MATERIAL PROVIDED start

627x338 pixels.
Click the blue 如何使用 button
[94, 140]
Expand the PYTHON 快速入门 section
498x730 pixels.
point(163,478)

MATERIAL PROVIDED end
MATERIAL PROVIDED start

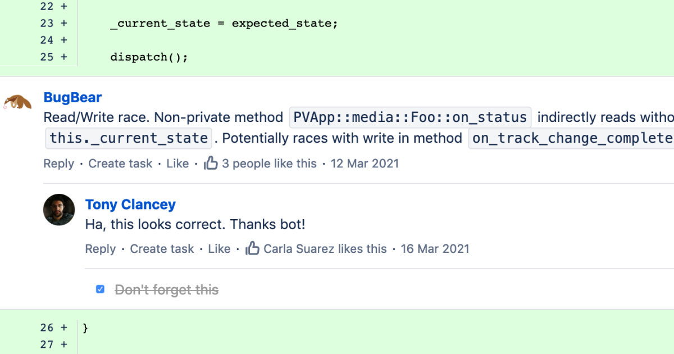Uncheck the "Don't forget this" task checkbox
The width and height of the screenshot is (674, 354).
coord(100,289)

MATERIAL PROVIDED end
MATERIAL PROVIDED start

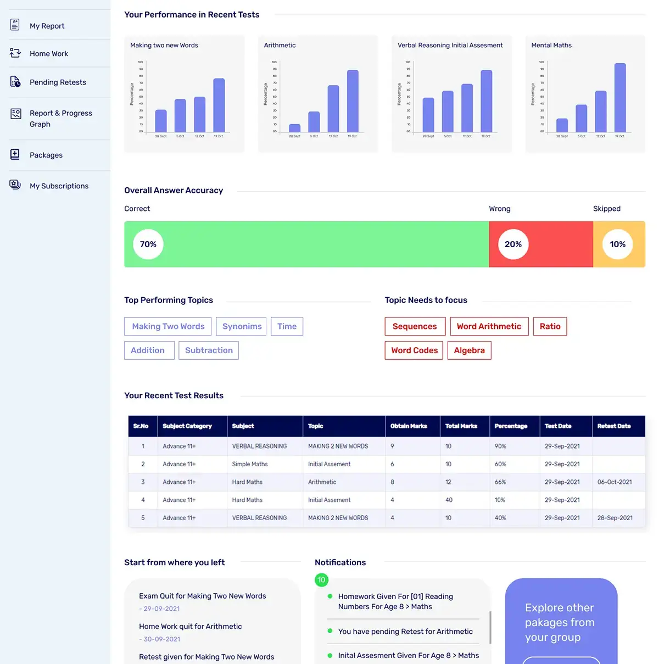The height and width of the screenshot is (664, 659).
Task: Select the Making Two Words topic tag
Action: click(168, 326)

MATERIAL PROVIDED end

| TO BE DONE |
Convert the material from the line with "The height and" up to and including the line with "Action: click(168, 326)" into a numbered list, skipping any blank lines. Omit the pictures from your answer.

| TASK RESPONSE |
1. The height and width of the screenshot is (664, 659).
2. Task: Select the Making Two Words topic tag
3. Action: click(168, 326)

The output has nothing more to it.